» **About this exercise**:
Filter the records below for the word "icon". Copy each line that holds it.

» **Data under study**:
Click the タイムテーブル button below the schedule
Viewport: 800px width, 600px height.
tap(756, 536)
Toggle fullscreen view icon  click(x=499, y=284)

...

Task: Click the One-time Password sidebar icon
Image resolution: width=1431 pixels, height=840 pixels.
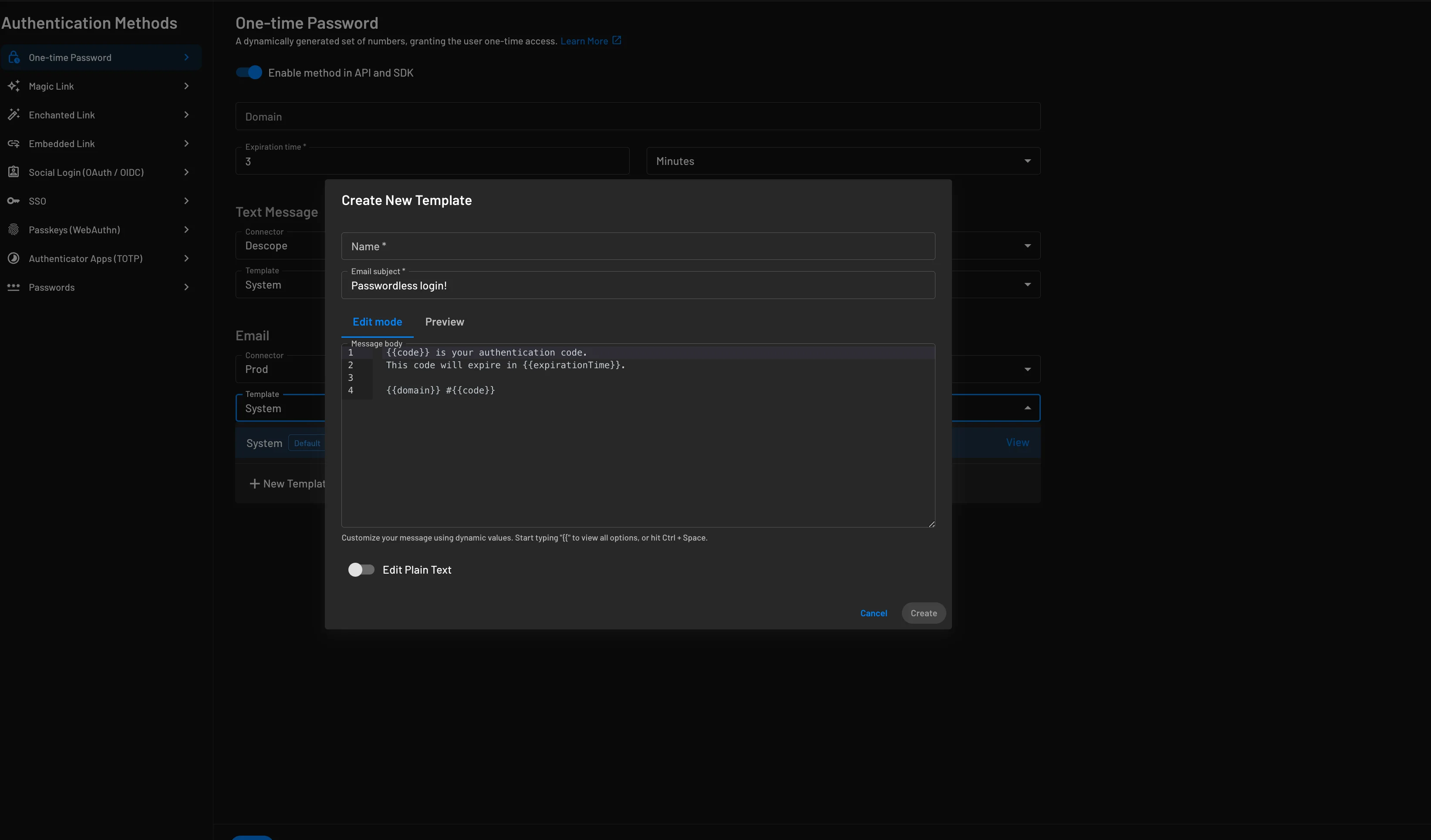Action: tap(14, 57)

» **Task output**:
Toggle fullscreen view icon  click(x=499, y=284)
Task: Click the One-time Password sidebar icon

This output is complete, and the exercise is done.